> **WHAT THIS TASK INVOLVES**
Begin at the line with "Given: Click Make a new folder link" and output every line through the end of the records, exactly as given. Omit pictures.

(Records from a collection)
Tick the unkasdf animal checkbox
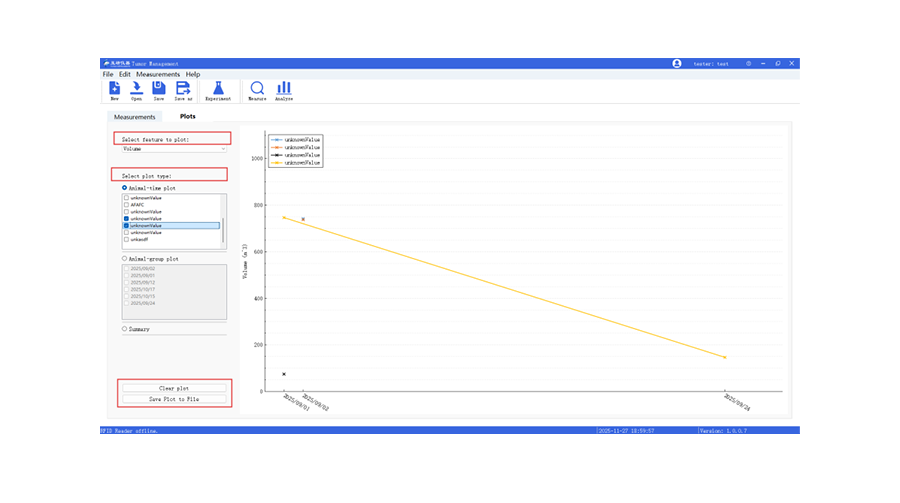Image resolution: width=900 pixels, height=503 pixels. point(126,240)
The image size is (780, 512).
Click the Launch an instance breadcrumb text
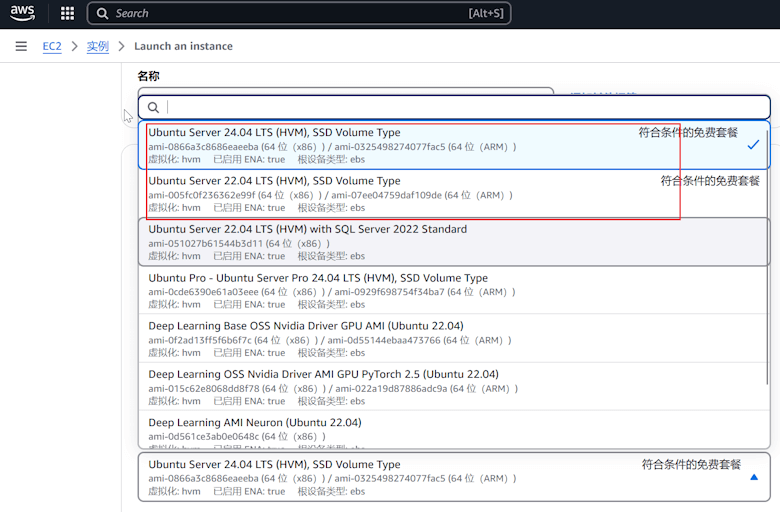pyautogui.click(x=183, y=46)
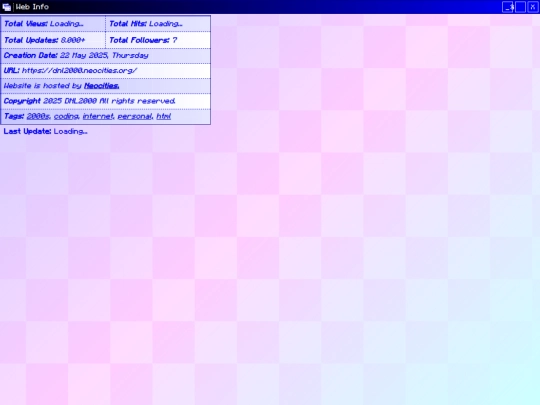Image resolution: width=540 pixels, height=405 pixels.
Task: Open the html tag link
Action: (x=164, y=116)
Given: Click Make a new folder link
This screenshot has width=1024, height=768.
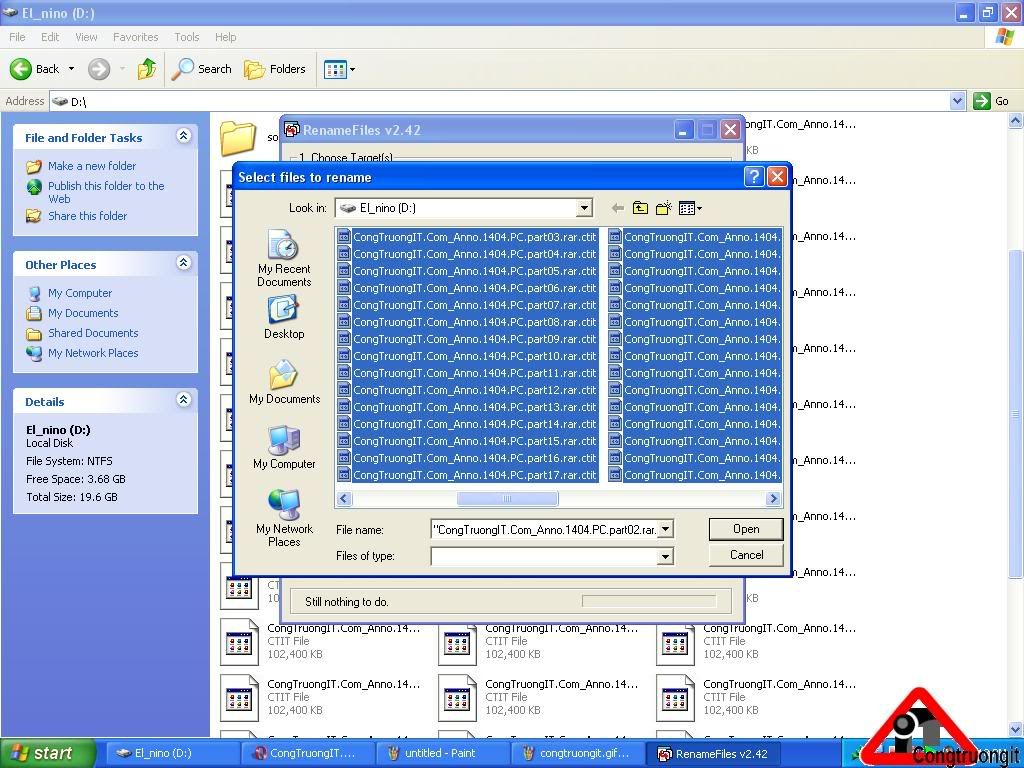Looking at the screenshot, I should (x=92, y=166).
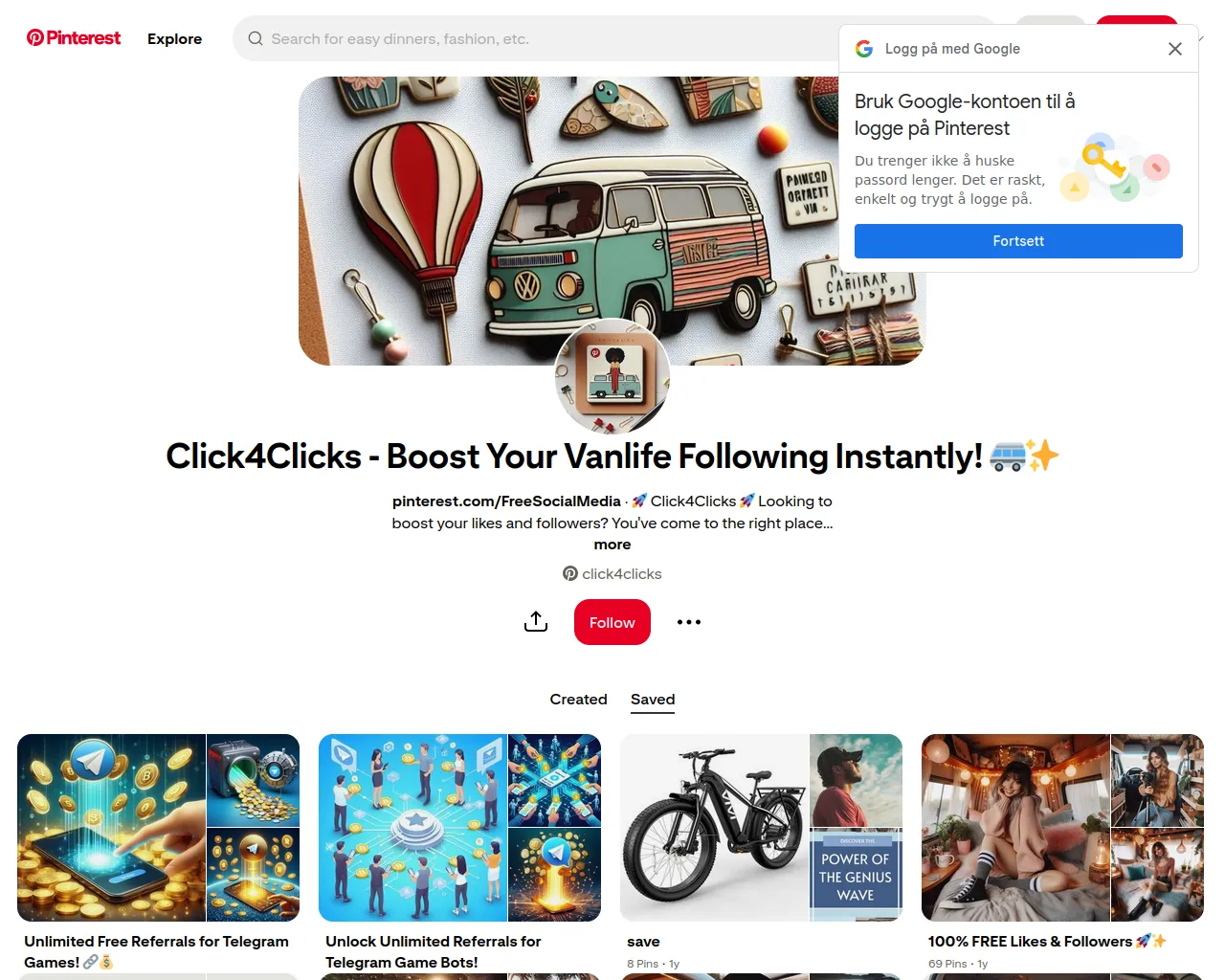Click the search magnifier icon
Screen dimensions: 1225x980
(256, 39)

> **SOLUTION FOR THIS PROBLEM**
Given: Click Make a new folder link
This screenshot has width=1024, height=768.
Looking at the screenshot, I should (x=92, y=166).
Click the search magnifier icon
Screen dimensions: 1225x980
(256, 39)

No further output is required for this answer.